• Your goal
Where the line containing "Instruction: Enable motion" appears, start copying; continue through the last line below and copy nothing else.

[[ Material for this exercise open ]]

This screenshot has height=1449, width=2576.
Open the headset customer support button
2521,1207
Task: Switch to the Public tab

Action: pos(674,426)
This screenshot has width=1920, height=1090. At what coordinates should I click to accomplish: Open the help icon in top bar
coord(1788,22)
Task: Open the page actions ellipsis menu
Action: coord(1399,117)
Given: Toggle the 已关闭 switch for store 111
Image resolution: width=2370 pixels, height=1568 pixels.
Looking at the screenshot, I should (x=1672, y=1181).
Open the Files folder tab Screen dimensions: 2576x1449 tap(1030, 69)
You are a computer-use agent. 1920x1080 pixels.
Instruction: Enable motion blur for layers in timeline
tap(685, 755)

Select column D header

[[ Material for this exercise closed ]]

• Response to the exercise
Instruction: Enable motion blur for layers in timeline
tap(685, 755)

Select column D header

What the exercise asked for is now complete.